[Saved data entries]
»»

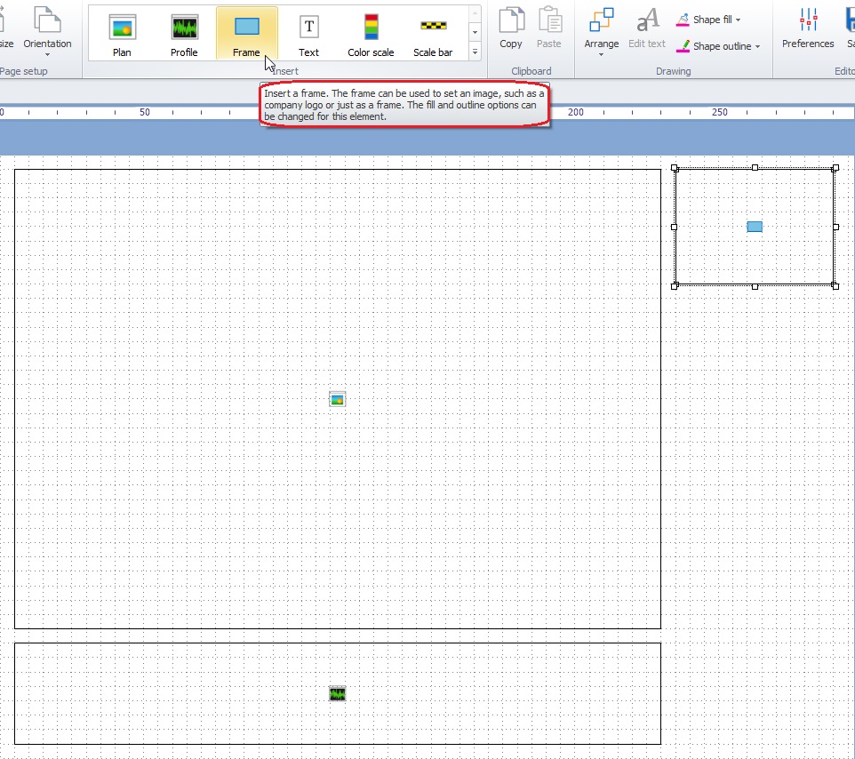Insert a Text element
The width and height of the screenshot is (855, 759).
[x=308, y=33]
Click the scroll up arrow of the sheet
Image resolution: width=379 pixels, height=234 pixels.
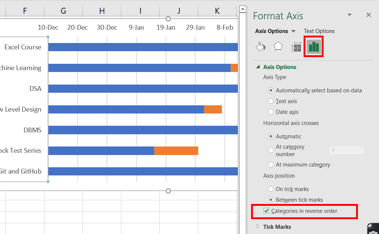[243, 9]
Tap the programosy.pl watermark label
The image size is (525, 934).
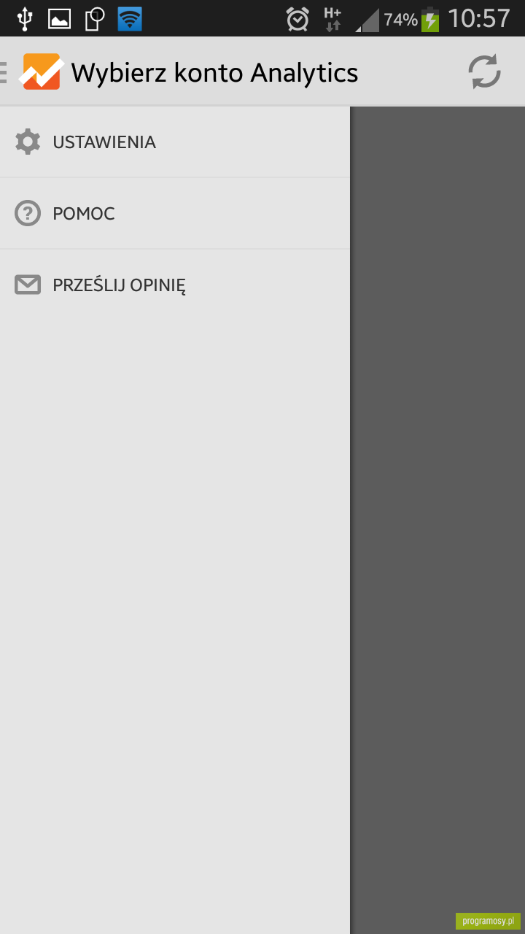coord(488,921)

««

§ **EXERCISE DETAILS**: Take the line that holds "Click the scroll up arrow of the sheet" as the start and the last line of the data as the end. Copy only those lines exactly, both ends included, except the pictures.

§ **RESULT**:
Click the scroll up arrow of the sheet
Image resolution: width=379 pixels, height=234 pixels.
[243, 9]
Tap the programosy.pl watermark label
The image size is (525, 934).
coord(488,921)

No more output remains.